Task instructions> Please copy every line of the records below word for word, leaving out the pictures.

---- Data in this exercise

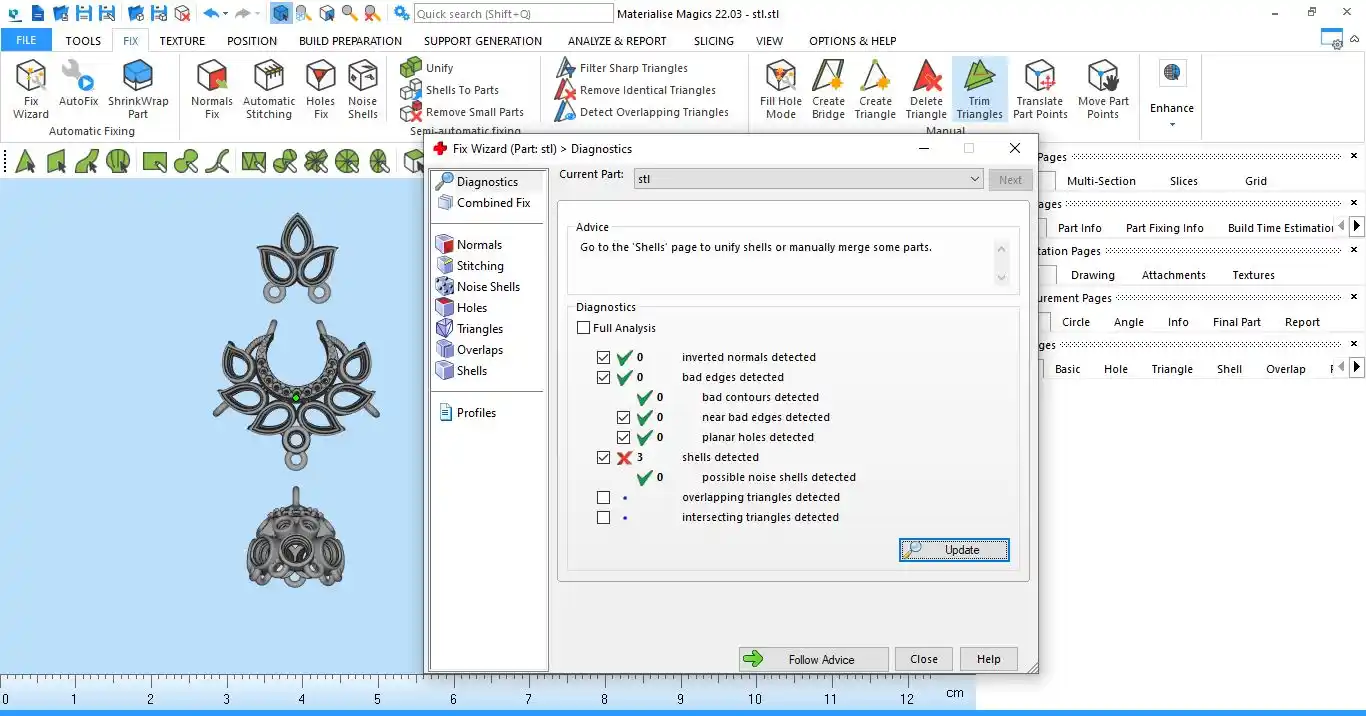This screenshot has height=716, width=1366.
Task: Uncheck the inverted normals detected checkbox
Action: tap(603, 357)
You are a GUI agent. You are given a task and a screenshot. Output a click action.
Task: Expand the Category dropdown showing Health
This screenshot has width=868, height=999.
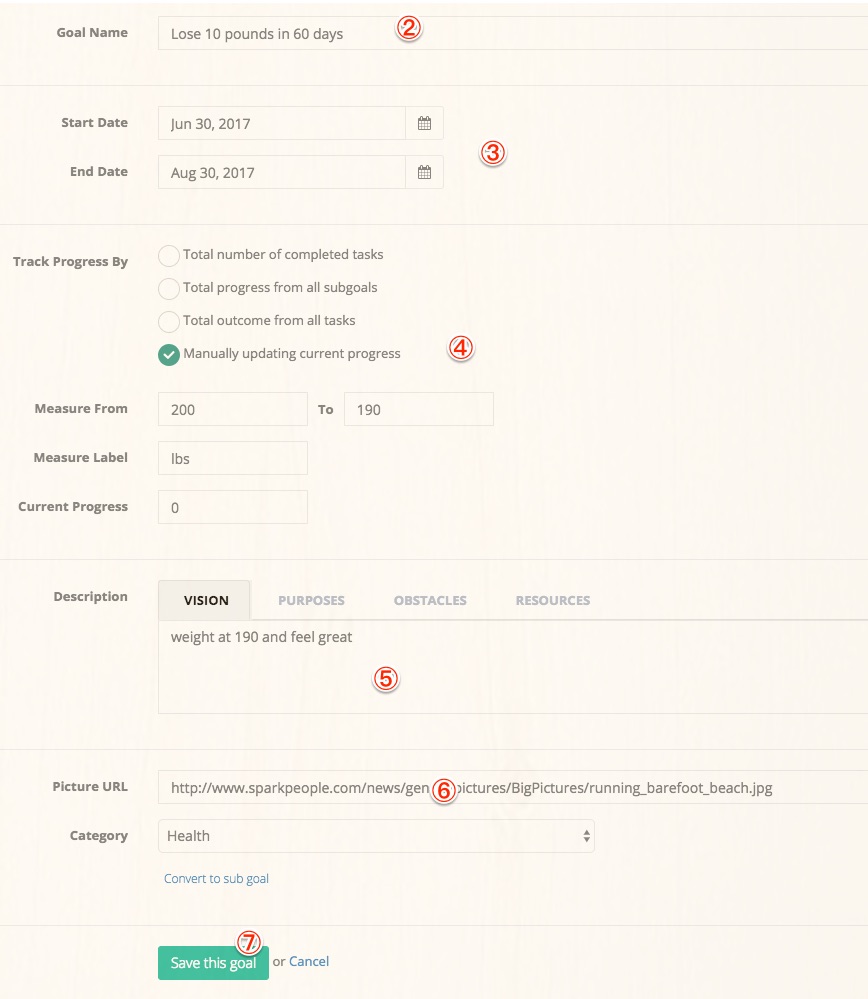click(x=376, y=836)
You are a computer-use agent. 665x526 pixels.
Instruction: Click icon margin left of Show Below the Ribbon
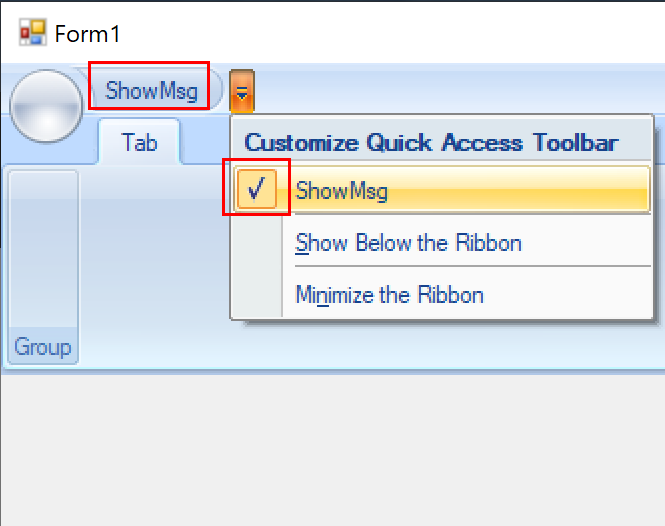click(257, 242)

--------

Solution to this exercise>
This screenshot has height=716, width=1366.
Task: Uncheck the inverted normals detected checkbox
Action: tap(603, 357)
You are a GUI agent. You are given a task and a screenshot. Output a click action.
Task: Expand the Category dropdown showing Health
This screenshot has width=868, height=999.
click(x=376, y=836)
You are a computer-use agent. 665x526 pixels.
Instruction: Click icon margin left of Show Below the Ribbon
click(257, 242)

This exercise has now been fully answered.